De Polonia a Atocha (y 3)

Cerca de Cracovia, muy cerca, está Auschwitz. Hoy forma parte del reclamo turístico de la ciudad, un parque temático. ¿Alguien quiere ir a ver ese monumento al horror? Ni yo ni quienes me acompañan. Cuando uno sabe de lo que es capaz el ser humano -o lo sospecha- no necesita zapatos ni maletas para recordarlo.

De Poznan a Cracovia hay muchas horas de tren aunque no sea excesiva la distancia. Todo antes que volver a subir en uno de esos aviones de hélice que aquí son habituales. El que me trajo desde Frankfurt aún conservaba los ceniceros del tiempo en el que se podía fumar libremente en los aviones. ¿Años sesenta?

El tren para en todos los pueblos y ciudades y es un ejemplar de museo en sí mismo. Viajo en primera pero tanto hubiese dado pues la sola diferencia es el color de las tapicerías y las agobiantes puertas que el revisor se empeña en cerrar cada vez que pasa y que yo abro de par en par. Cada hora pasa una mujer mayor con un carrito en el que lleva cosas para comer y beber, comida basura en polaco y bebidas de nombre extraño.

No suelo dejar que la agencia de viajes elija el hotel por mí pero esta vez lo hice. Tuve suerte en Poznan pero me columpié en Cracovia. El nombre prometía: Hotel Chopin. Cuando me lo dijeron por teléfono los de la agencia me pareció bien, tal es la magia de los nombres. Me aseguraron que estaba muy céntrico y sí, muy céntrico respecto a la ciudad moderna, una parte de Cracovia sin mayor interés e intercambiable con la de cualquier otra ciudad europea, pero lejos del centro histórico. El hotel carecía, igualmente, de sabor alguno. Uno de esos hoteles anodinos, funcionales y -algo que aborrezco- con suelo enmoquetado. Como no todo puede ser malo la distancia al centro me obligaba a caminar cada día.

El reclamo de Chopin, -junto a Auschwitz, el papa Wojtyla y la mina de sal- está muy presente.

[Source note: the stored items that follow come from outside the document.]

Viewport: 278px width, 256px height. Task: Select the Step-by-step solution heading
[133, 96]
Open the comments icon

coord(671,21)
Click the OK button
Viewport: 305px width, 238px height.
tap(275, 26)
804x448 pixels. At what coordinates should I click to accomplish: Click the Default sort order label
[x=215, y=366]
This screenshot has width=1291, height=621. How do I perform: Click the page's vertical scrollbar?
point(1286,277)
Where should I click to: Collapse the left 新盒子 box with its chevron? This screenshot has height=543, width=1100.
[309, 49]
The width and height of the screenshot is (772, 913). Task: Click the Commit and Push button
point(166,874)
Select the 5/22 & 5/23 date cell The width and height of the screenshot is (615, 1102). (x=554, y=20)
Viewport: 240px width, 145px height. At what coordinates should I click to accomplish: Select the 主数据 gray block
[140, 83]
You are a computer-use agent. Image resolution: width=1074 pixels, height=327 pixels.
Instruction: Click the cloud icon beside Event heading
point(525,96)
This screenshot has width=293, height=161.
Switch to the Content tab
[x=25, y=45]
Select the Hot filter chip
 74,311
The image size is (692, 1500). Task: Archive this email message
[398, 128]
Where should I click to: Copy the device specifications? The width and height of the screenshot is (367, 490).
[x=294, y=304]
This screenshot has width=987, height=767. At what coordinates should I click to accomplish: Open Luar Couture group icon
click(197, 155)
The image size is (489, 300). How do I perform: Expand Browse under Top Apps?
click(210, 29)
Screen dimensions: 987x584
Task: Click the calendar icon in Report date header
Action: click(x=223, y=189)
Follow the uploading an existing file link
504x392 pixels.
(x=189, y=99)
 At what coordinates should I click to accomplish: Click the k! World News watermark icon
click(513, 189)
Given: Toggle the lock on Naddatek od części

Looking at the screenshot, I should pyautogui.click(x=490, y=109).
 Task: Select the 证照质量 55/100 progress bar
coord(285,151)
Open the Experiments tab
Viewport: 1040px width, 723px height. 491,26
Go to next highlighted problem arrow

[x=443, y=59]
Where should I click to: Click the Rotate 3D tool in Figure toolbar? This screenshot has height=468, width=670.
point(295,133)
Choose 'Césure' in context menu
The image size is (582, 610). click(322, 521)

Hay Chopin por todos lados y para todos los paladares. En los escaparates de las librerías en las que me paro a curiosear hay muchos libros que le están dedicados: biografías, ensayos y un gran volumen con toda su correspondencia. En polaco, y por ahí caí en la cuenta de que Fryederyk Chopin puede convertirse en Fryederyka Chopina si la frase lo requiere. Menos mal que no era español.

A pesar de todo el ingente material chopiniano (y del taxista que me corrige la primera noche cuando le digo «hotel shopán» con un enérgico «chópen») no encuentro las grandes versiones de sus nocturnos. Por todas partes grabaciones de jóvenes, y para mí desconocidos, pianistas polacos. Paso del asunto pues mi afición al gran compositor polaco no llega al punto de convertirme en coleccionista de versiones. En Poznan había un museíto con su mascarilla mortuoria y un vaciado de sus manos y no lo visité. Prefiero gastar esa hora en la calle, viendo pasar el mundo.

Cuando llego a una ciudad que no conozco me gusta coger un city tour. No suelo ponerme los auriculares ni escucho al guía pero me resulta muy útil situar las cosas en el plano. Me sirve también para descartar zonas enteras y, lo más importante, para desatar en mi mente el nudo imaginario que el nombre del barrio o calle representa. Deja de ser tierra ignota, con ese morboso atractivo que nos hace perder tanto tiempo, y se convierte en algo conocido, familiar.

En el caso de Cracovia, además, el city tour tiene un encanto añadido: te pasean en un cochecito eléctrico, silencioso y abierto por todas partes. El chico que lo conduce es otro estudiante sacándose unas pelas para el invierno pero es amable y admirador del Barça, aunque tampoco entienda el lío nacionalista. Muy comprensible en un polaco, por razones evidentes.

Desde las ventanillas del tren pasan los pueblos a lo lejos. Las torres de las iglesias siempre tienen un chapitel muy esbelto terminado en aguja. Estepa cerealera bordeada de sotos para contener los vientos. Trigos y cebadas están en sazón aunque en España lleven tiempo recogidos. Más tarde aparecen los bosques, densos, complicados. Una amiga judía me dice que no habrá en ellos un solo claro que no esté regado con sangre humana pero eso no impide que me sigan pareciendo hermosos, tal vez porque en ellos -al contrario que en Auschwitz- la mano del hombre, la mano criminal, es siempre intrusa.